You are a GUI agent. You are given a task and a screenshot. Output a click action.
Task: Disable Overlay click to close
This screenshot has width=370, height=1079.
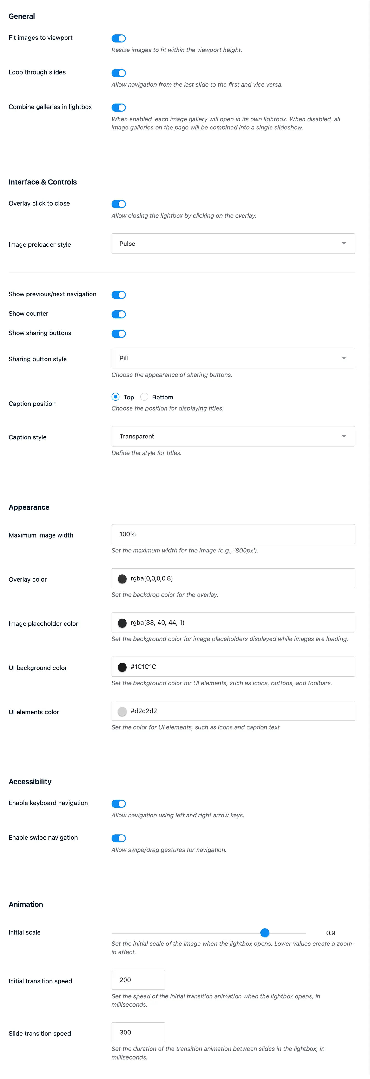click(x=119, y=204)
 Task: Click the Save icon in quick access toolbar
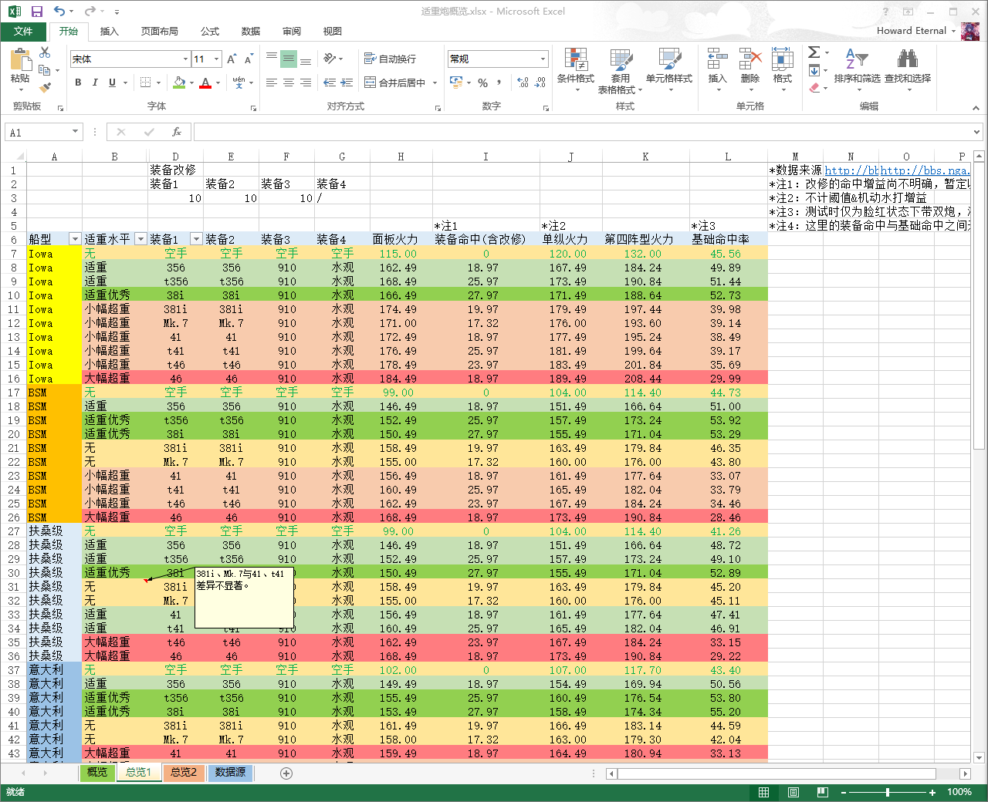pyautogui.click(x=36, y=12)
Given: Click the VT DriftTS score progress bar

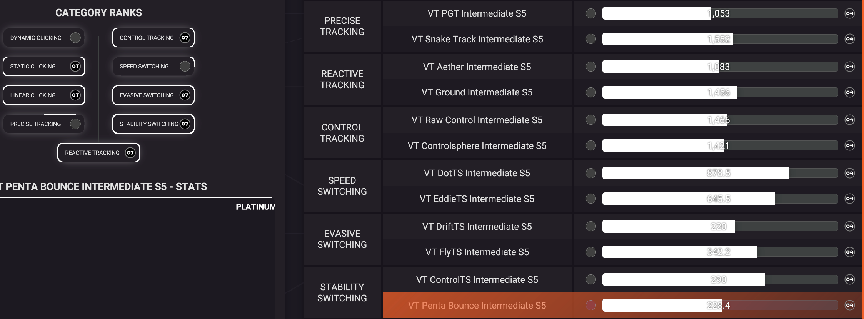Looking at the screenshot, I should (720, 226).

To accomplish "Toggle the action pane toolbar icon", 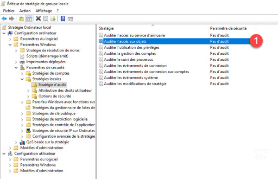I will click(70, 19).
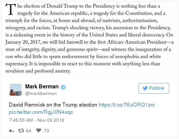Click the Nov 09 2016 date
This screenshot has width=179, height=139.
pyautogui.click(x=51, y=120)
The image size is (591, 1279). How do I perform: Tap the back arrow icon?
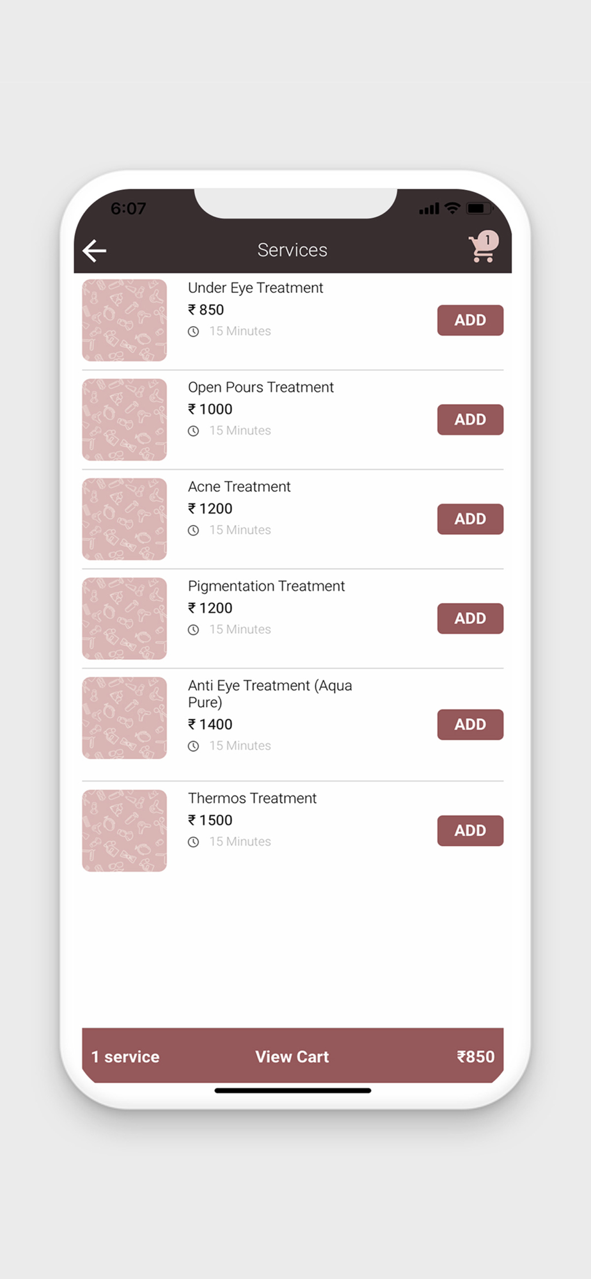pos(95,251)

━━━━

An exact copy is needed of every line from the line containing "The image size" to the last line of the records; pictures stay out of it.

- [EXERCISE RESULT]
The image size is (591, 1279). How do I perform: Tap the back arrow icon?
pos(95,251)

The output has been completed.